SOMETHING I wasn’t expecting in the slightest took place this week. That something is the opening of applications for fishing permits for Burnham Park’s lake, where all the boats are.
Color me surprised here – I hadn’t expected that water, colored and unmoving as it was, to have fish in it, much less be a fishing spot. The lake is enclosed on all sides, the water flows nowhere, and it is far too unclear to see the bottom – what lies in those depths?
Could there be plants? Algae, most likely, but is there an actual, genuine and thriving ecosystem in those waters that have long been consigned to merely being the play-space of the local tourist-centric boat economy? It got me thinking.
The more I thought about it, the less I understood, and the more my mind went to other places. The fishing story had me hook, line and sinker, but just like the policy enforced by the government, it was catch and release.
First, I was reminded of the one time I went fishing. It was a slow and patience-requiring activity, one that my juvenile self, with its limited attention span – something that has remained to date – struggled to perform. But perform it I did.
This was on a leisure trip with my family, back in simpler times when the family was whole, before the cracks began to show, and also back when I was living somewhere where the temperature was muggy by default.
I remember somehow catching a small pufferfish, then small enough to fit in my young hands. To this day I believe that I actually did not catch anything unlike my brother, and that the people running the fishing activity simply somehow sleight-of-handed me a pufferfish to take home.
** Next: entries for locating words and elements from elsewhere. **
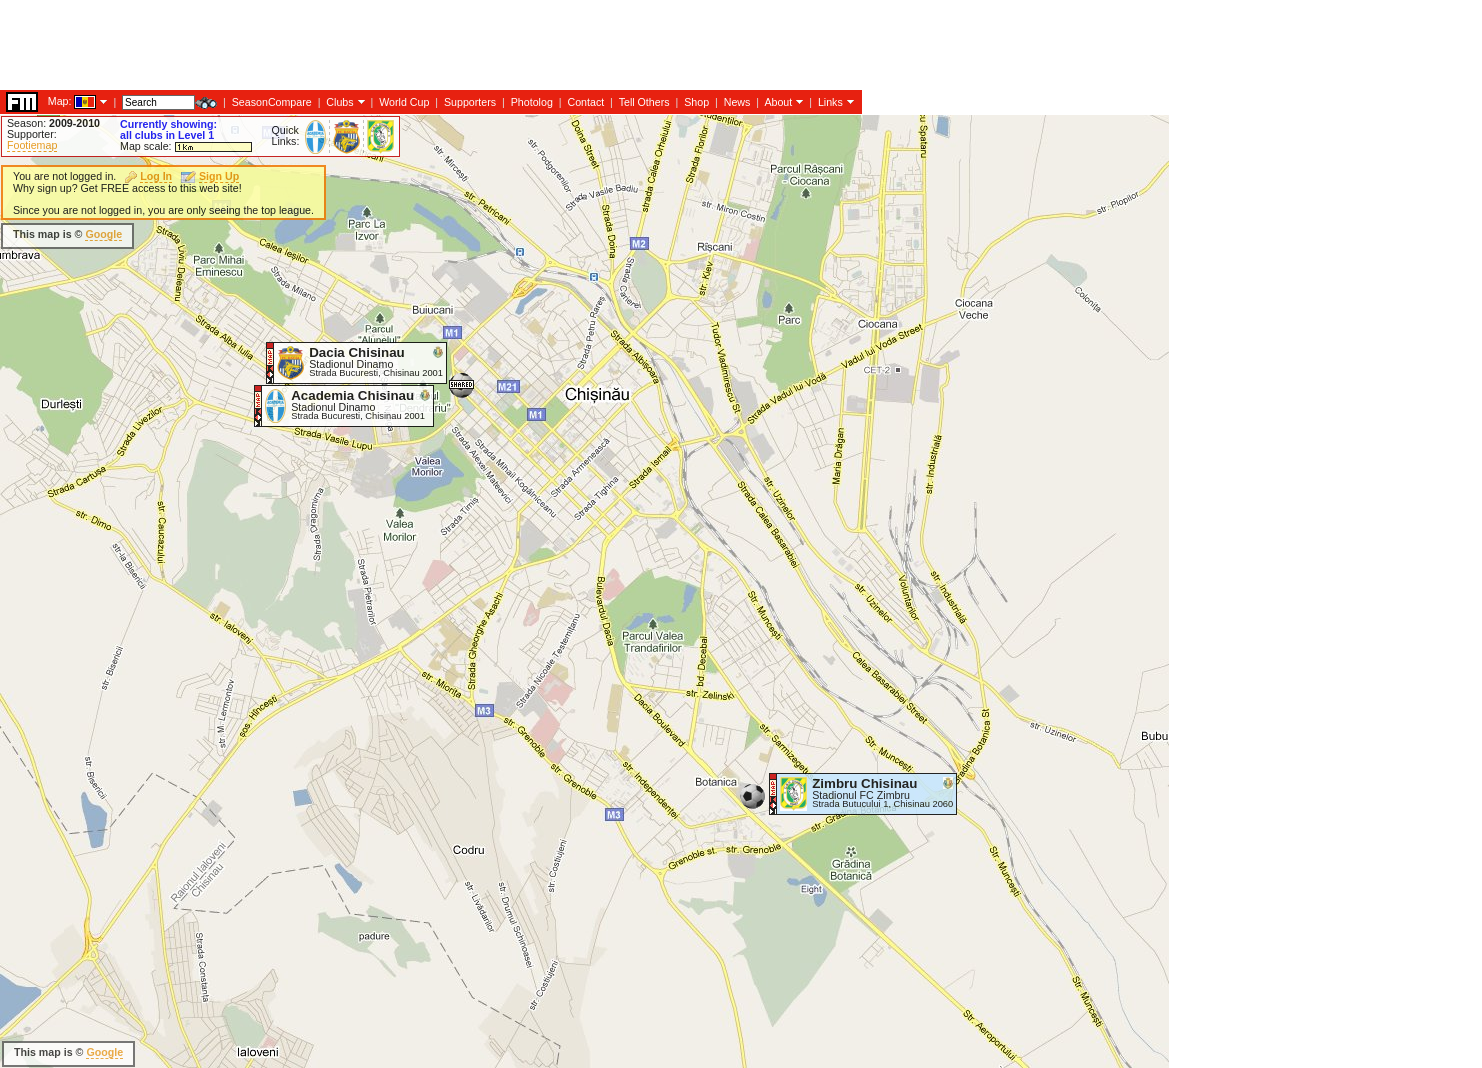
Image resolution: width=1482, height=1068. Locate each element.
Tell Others (644, 102)
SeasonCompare (272, 102)
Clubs (339, 102)
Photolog (532, 102)
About (778, 102)
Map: (60, 101)
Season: (53, 123)
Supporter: (32, 134)
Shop (696, 102)
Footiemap (32, 145)
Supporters (470, 102)
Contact (585, 102)
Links (830, 102)
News (737, 102)
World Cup (404, 102)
That fish died, to the surprise of absolutely no one.
But I do wonder – while such a fate, to languish and perish at the hands of an ill-equipped child armed with nothing but a plastic bag and tap water, is undeniably cruel, I wonder what the fish would think of catch and release. Would they learn to distrust any of the food that wriggles in the water, fearing being brought out into the open air, to flail and choke as the fishers posed with their prize for pictures?
Fishing for food, I can understand. In the grand scheme of things, we are still part of the food chain, and very often the top of it, and those “beneath” us have no choice but to surely perish as sustenance for us.
But fishing for leisure is one I struggle with, especially catch and release. Where lies the satisfaction in it? Is it in the assertion of our dominance over those lower than us on the hierarchy? Is there some sense of schadenfreude as we see the fish outside of its element, at our will, at our behest? What thoughts of wanton cruelty lie in our subconscious, that jolts our pleasure centers when we yank the fish out of its home and into our territory?
Or am I overthinking it? Is it possible that it is entirely natural, now that we have no need for it for the purposes of survival, to engage in an activity once known as a necessity but sans the pressure and burden of need? Is it simply leisure for leisure’s sake?
And of course, the next thought is – what next can we commodify or simplify for leisure? Fishing for leisure is now here. Urban gardening – while mostly for food, still has some outliers who participate in the activity for the simple peace of mind that plant-raising can offer.
What will be next to catch our fancies as a people?